Professor Emerita, Asian and Middle Eastern Studies, UNC Chapel Hill

Maiko, Noodles, and the 47 Rōnin

The Storehouse of Loyalty – Chūshingura (47 Rōnin) ukiyo-e set by Hiroshige Utagawa, circa 1836.  Wikimedia Commons.

Maiko dancing and serving soba noodles to guests?  What was the story behind this March event?  In today’s post, I take up an annual Gion event with one foot in history and the other in myth.

Honoring Ōishi Kuranosuke, Leader of the 47 Rōnin

Ichiriki Teahouse Photo: Mariemon Wikimedia Commons

On March 20, Gion Kōbu honors the memory of Kyoto revolutionary Ōishi Kuranosuke, the leader of the 47 rōnin (masterless men). The ceremony takes place at the exclusive Gion teahouse, Ichiriki. Only regular clients are invited.

Inoue Yachiyo V V

At the Ichiriki ceremony, Inoue Yachiyo V, designated a Living National Treasure, performs.  She dances Fukaki kokoro (Deep Heart) in front of a Buddhist mortuary tablet (ihai) honoring the men.  Maiko and geiko also dance.  They later serve tea and hand-made soba noodles to the guests (Mizobuchi, 15).

Who was Ōishi Kuranosuke? What’s his connection to Gion?
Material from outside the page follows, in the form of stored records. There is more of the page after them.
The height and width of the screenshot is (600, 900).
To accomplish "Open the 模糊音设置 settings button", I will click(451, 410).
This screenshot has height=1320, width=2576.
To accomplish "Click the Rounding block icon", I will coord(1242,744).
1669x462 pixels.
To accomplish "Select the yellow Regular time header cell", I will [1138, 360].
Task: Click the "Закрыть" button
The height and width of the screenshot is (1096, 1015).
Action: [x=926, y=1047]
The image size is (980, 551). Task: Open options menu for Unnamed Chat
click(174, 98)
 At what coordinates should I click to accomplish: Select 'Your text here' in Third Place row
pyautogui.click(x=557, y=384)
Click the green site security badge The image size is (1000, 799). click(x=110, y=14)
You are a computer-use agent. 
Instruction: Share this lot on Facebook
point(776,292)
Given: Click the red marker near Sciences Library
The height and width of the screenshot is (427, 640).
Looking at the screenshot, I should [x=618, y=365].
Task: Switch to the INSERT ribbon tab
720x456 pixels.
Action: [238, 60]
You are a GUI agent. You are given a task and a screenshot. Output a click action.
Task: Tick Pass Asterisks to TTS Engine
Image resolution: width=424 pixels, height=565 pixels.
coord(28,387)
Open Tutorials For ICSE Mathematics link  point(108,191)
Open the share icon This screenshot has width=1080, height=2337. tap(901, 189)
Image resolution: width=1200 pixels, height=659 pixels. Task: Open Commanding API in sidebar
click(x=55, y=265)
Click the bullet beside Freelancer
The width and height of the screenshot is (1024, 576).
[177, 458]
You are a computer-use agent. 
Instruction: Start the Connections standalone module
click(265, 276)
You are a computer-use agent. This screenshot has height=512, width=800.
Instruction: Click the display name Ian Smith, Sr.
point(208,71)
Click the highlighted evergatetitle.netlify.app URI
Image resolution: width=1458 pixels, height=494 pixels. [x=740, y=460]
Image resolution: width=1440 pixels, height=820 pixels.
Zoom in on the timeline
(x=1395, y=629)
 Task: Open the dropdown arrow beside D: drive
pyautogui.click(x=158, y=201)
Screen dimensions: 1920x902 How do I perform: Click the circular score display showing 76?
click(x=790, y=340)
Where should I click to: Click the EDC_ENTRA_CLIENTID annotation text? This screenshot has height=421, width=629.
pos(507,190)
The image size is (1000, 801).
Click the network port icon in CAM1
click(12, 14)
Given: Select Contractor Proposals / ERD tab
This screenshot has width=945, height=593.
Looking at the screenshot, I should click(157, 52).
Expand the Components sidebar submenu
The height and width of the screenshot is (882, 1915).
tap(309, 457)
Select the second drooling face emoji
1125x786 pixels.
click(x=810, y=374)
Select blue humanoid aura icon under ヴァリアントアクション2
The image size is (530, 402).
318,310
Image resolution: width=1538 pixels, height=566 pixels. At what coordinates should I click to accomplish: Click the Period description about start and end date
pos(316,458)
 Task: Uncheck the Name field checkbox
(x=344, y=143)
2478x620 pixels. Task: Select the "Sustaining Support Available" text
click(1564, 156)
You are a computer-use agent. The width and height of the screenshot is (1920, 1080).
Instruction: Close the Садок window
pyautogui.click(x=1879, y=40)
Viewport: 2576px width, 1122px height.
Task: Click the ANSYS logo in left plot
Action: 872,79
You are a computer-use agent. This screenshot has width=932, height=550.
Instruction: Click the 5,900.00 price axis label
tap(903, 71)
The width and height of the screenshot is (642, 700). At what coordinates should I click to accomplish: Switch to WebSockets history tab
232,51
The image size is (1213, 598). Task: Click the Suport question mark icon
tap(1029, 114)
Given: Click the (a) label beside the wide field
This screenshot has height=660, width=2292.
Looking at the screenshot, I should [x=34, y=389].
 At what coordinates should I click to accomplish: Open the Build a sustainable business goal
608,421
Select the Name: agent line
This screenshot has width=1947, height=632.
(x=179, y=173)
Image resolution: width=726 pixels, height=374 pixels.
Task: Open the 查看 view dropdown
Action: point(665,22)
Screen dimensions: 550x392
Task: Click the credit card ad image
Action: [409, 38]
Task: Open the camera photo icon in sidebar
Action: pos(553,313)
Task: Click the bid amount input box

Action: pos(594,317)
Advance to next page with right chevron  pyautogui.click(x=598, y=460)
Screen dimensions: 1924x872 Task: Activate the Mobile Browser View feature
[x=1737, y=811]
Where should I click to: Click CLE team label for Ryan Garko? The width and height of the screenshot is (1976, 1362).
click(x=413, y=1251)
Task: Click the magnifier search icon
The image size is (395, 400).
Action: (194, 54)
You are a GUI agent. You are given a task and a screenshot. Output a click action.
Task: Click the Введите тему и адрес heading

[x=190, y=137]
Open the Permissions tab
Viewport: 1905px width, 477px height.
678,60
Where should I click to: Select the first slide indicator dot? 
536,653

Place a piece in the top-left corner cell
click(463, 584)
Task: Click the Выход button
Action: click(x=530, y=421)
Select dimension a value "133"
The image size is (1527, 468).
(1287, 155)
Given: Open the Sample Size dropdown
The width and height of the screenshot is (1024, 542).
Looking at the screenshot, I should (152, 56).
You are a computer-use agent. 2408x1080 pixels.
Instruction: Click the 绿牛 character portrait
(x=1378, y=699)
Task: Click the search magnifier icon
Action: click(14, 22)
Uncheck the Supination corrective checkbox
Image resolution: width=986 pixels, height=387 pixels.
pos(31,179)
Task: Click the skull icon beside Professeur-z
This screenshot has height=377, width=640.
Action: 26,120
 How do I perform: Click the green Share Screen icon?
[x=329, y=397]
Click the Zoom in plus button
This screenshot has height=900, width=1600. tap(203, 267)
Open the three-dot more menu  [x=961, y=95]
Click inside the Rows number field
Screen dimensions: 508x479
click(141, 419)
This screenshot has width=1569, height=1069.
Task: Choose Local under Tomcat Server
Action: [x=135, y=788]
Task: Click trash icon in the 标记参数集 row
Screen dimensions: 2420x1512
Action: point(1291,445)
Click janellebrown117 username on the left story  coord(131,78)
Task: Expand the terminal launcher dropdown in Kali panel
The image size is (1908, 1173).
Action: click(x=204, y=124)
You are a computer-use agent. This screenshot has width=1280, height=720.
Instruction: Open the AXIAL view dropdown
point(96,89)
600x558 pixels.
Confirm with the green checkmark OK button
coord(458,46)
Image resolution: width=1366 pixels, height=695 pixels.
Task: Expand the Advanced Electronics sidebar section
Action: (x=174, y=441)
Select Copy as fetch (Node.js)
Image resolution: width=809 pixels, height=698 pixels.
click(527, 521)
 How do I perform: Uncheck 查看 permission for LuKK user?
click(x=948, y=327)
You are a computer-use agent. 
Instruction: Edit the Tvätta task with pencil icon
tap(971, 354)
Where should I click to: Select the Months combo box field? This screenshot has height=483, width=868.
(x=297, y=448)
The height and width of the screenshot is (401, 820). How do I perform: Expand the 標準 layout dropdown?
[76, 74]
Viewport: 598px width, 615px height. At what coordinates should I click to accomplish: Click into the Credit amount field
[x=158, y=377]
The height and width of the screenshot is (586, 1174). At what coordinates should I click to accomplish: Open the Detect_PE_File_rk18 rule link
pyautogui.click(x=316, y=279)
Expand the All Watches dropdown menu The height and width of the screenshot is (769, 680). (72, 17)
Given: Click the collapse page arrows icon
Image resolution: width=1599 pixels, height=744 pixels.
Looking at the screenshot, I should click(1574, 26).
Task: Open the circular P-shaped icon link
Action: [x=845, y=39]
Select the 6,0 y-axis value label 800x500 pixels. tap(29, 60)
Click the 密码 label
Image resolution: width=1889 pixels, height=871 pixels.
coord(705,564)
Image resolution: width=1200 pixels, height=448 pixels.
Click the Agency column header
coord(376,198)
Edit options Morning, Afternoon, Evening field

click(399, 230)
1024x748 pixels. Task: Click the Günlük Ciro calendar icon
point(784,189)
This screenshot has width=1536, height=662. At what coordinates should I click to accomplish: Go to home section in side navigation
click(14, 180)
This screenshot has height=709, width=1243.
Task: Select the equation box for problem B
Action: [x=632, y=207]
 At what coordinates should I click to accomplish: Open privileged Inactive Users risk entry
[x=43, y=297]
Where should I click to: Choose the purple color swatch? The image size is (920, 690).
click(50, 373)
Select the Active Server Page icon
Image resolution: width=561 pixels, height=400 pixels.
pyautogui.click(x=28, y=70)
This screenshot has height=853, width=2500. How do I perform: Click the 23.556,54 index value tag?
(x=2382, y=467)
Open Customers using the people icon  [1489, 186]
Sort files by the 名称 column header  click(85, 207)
As part of an elaborate plot to avenge the death of his lord, the stalwart Ōishi assumed deep cover by disguising his true character. He played the part of a dissolute. For two years,  he frequented the Ichiriki teahouse until he and the 47 rōnin were ready to attack and kill their lord’s enemy.  The men were arrested and ordered to commit ritualized suicide (seppuku), which they did on March 20, 1703. Long romanticized in all manner of Japanese arts as symbolizing samurai loyalty, Ōishi and the 47 rōnin are buried at Sengakuji, a Zen temple near Shinagawa, Tokyo—their graveyard now a tourist site.

Why soba noodles?

Photo Masaaki Komori  Unsplash

Lori Brau highlights the soba symbolism here. She explains how  uchiiri soba (soba of the raid) allude to the story that Ōishi and his band gathered at a soba shop. They ate this simple meal together before launching their raid and accomplishing their vendetta. Brau notes, “Soba’s tendency to break easily, due to its lack of gluten (which adds viscosity), renders it an apt symbol for parting (71).”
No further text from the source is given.